• 지시 사항 1:
ARI 안정성을 다룬 글에서 "9.2.2 dat27_scaled"부터 "imp.norm(s, theta, dat27_scaled)"까지의 구간을 그대로 옮겨 적으세요.

• 읽을 글:
일부 알고리듬의 stability를 보고자 하여 여러 초깃값에 대해 ARI를 산출했다. 가로축은 초깃값을 뜻하고 세로축은 ARI를 뜻한다. 이때 kmeans를 활용하는 경우의 nstart option을 100으로 주었으므로, 초깃값에 따른 변동분은 순전히 imputation에 기인한다고 볼 수 있다고 생각한다.

9.1 EM

9.1.1 dat13_scaled

index =1:100
result_em_13 = data.frame(result_em_13, index)
ggplot(result_em_13, aes(x =index, y = result_em_13))+
    geom_line()+
    geom_point()

9.1.2 dat27_scaled

index =1:100
result_em_27 = data.frame(result_em_27, index)
ggplot(result_em_27, aes(x =index, y = result_em_27))+
    geom_line()+
    geom_point()

9.2 DA

9.2.1 dat13_scaled

iter = seq(5,50,10)
result_da_13 = matrix(c(rep(0, 100*length(iter))), nrow = 100)
for (i in 1:100){
    for (j in 1:length(iter)){
        rngseed(i)
        s<- prelim.norm(as.matrix(dat13_scaled))
        thetahat <- em.norm(s,showits = F)
        theta <- da.norm(s, thetahat, steps = iter[j], showits =  F)
        #getparam.norm(s, theta)
        ximp <- imp.norm(s, theta, dat13_scaled)
        da<-kmeans(ximp,3, nstart = 100);#  S31$cluster
        result_da_13[i,j]=adjustedRandIndex(da$cluster,true_label)
    }
}

da의 steps option = 5

index =1:100
result_da_13 = data.frame(result_da_13, index)
ggplot(result_da_13)+
    geom_line(mapping = aes(x= index, y = X1), color = "red")+
    geom_point(mapping = aes(x= index, y = X1), color = "red")

da의 steps option = 50

index =1:100
result_da_13 = data.frame(result_da_13, index)
ggplot(result_da_13)+
    geom_line(mapping = aes(x= index, y = X5), color = "orange")+
    geom_point(mapping = aes(x= index, y = X5), color = "orange")

9.2.2 dat27_scaled

iter = seq(5,50,10)
result_da_27 = matrix(c(rep(0, 100*length(iter))), nrow = 100)
for (i in 1:100){
    for (j in 1:length(iter)){
        rngseed(i)
        s<- prelim.norm(as.matrix(dat27_scaled))
        thetahat <- em.norm(s,showits = F)
        theta <- da.norm(s, thetahat, steps = iter[j], showits =  F)
        #getparam.norm(s, theta)
        ximp <- imp.norm(s, theta, dat27_scaled)

• 실습용 기록:
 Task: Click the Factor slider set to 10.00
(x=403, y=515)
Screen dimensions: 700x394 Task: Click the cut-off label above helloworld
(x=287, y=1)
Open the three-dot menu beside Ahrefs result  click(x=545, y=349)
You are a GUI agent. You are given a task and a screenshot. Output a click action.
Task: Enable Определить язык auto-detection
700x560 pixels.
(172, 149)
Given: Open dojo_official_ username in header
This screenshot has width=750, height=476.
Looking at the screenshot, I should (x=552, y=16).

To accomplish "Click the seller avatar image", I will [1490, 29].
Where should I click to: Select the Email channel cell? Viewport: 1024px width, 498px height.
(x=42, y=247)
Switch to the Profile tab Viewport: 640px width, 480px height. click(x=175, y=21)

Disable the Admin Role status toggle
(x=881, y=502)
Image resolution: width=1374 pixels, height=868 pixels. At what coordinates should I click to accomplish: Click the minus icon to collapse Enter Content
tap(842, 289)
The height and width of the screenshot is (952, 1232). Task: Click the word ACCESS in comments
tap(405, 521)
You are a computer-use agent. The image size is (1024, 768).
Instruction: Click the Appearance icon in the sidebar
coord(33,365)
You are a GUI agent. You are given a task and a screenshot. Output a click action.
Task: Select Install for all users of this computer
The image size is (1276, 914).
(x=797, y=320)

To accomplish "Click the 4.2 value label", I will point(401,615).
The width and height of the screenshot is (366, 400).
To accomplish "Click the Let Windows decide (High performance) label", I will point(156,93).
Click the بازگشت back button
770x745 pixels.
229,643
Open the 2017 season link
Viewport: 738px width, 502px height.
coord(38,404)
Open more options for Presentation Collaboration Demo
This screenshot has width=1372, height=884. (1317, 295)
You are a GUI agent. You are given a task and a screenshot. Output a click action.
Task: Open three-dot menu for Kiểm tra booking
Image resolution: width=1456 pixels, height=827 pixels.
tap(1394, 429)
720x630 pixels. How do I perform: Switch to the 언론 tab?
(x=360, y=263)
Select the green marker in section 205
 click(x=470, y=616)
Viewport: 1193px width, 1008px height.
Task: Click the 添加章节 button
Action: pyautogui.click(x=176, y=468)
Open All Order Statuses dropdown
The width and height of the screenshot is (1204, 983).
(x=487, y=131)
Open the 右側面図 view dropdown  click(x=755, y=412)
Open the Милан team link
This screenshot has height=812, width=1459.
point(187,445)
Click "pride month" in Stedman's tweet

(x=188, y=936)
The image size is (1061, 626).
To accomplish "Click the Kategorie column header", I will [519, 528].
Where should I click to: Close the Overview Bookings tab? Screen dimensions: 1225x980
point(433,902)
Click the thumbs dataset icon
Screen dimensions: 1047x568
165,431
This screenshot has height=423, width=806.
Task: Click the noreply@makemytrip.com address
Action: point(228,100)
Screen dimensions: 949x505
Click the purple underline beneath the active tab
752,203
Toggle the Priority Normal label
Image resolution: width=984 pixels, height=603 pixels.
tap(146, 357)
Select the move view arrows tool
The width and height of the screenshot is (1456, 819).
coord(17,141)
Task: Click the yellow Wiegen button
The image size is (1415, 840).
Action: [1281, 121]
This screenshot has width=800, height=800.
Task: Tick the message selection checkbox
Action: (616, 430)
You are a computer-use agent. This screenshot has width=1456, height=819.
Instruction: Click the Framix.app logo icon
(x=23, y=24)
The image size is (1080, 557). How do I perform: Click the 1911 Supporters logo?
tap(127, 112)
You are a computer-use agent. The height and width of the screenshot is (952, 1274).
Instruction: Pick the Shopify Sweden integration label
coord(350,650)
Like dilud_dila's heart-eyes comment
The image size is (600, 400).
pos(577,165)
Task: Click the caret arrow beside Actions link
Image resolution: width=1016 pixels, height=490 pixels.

• 지시 사항 2:
기록에서 "Task: Click the caret"이라는 문구가 든 줄부터 기록 끝까지를 다시 쓰세요. "caret arrow"라는 표현은 "dropdown arrow"라는 표현으로 교체하고 나머지는 손대지 마세요.

• 응답 1:
9.2.2 dat27_scaled

iter = seq(5,50,10)
result_da_27 = matrix(c(rep(0, 100*length(iter))), nrow = 100)
for (i in 1:100){
    for (j in 1:length(iter)){
        rngseed(i)
        s<- prelim.norm(as.matrix(dat27_scaled))
        thetahat <- em.norm(s,showits = F)
        theta <- da.norm(s, thetahat, steps = iter[j], showits =  F)
        #getparam.norm(s, theta)
        ximp <- imp.norm(s, theta, dat27_scaled)

• 응답 2:
Task: Click the dropdown arrow beside Actions link
Image resolution: width=1016 pixels, height=490 pixels.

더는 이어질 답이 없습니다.